In July 6, 2017, Jack Wolfskin has successfully completed a financial restructuring with its main creditors and reduced its debt by 225 million euros ($256m), it announced on Thursday. The move has brought down its debt from 365 million euros to 110 million euros, with terms extended until 2022. Additionally, the clothing firm will receive a new temporary loan of 25 million euros ($28m) from current senior creditors, who will become new shareholders of the company as a result of the restructuring process. Jack Wolfskin’s new owners will hold their stake via a Luxemburg-based holding company. These include Bain Capital Credit, HIG / Bayside Capital and CQS, who now own more than 50% of the brand.

Reports announced in April that private equity firm Blackstone had handed over control of the German company to a group of its lenders in a debt for equity swap.

On 30 November 2018, Jack Wolfskin announced they were to be purchased by Callaway Golf Company (currently renamed Topgolf Callaway Brands). On 4 January 2019, Callaway completed the acquisition of Jack Wolfskin for €418 million.

On 23 November 2020, Jack Wolfskin announced that Richard Collier will be the new Chief Executive Officer of Jack Wolfskin, effective December 1, 2020.

In 2022, researchers from Nordhausen University of Applied Sciences identified cotton from Xinjiang in Jack Wolfskin shirts.

Corporate responsibility 

Since July 2010, Jack Wolfskin has been a member of the Fair Wear Foundation, a multi-stakeholder initiative working to improve workplace conditions in the garment and textile industry. 
In July 2007, Jack Wolfskin became patron of the I.C.E. Youth Camp a UNEP-initiative which has the aim to train young persons an environmentally awareness and a thrifty use of resources in cooperation with Arved Fuchs.
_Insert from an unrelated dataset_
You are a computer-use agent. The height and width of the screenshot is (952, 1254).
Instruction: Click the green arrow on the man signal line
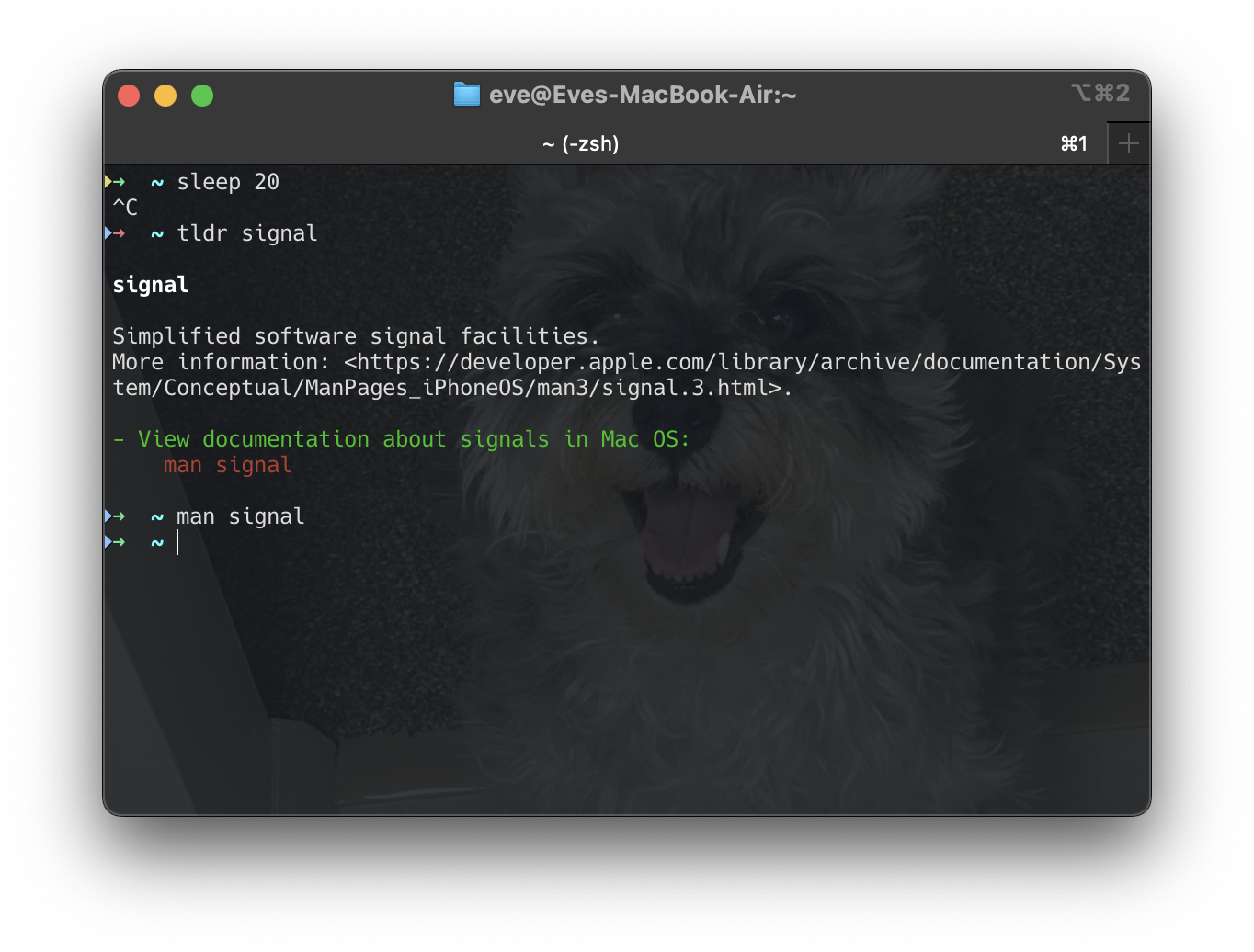pyautogui.click(x=120, y=516)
Since 2008, a supplier monitoring was established at Jack Wolfskin and in 2009, Jack Wolfskin announced that a membership in a multi-stakeholder initiative will be checked. When the Clean Clothes Campaign distributed questionnaires about working and production conditions to several outdoor producers in 2009 and 2010, Jack Wolfskin decided to become a member of the FWF as there were many similarities to the own established social audit system. Together with Wolfgang Niedecken and World Vision Germany the project "Rebound" was initiated in 2008. The aim of the project is to improve life conditions of former child soldiers in Uganda and to reintegrate them into society. In 2010, the Swiss NGO Erklärung von Bern compared working condition standards in countries of production of 77 fashion brands. Jack Wolfskin was graded into the "average" category, the second best of five categories.

Litigation

Jack Wolfskin has a history of aggressive legal action related to its paw print logo. In 2002, it succeeded in prohibiting the taz newspaper from using a paw print design on merchandise designed for outdoor use on the grounds that the taz logo designed in 1978 was not registered as a trademark, whereas the Jack Wolfskin logo was registered in 1982. This led to many people boycotting its products.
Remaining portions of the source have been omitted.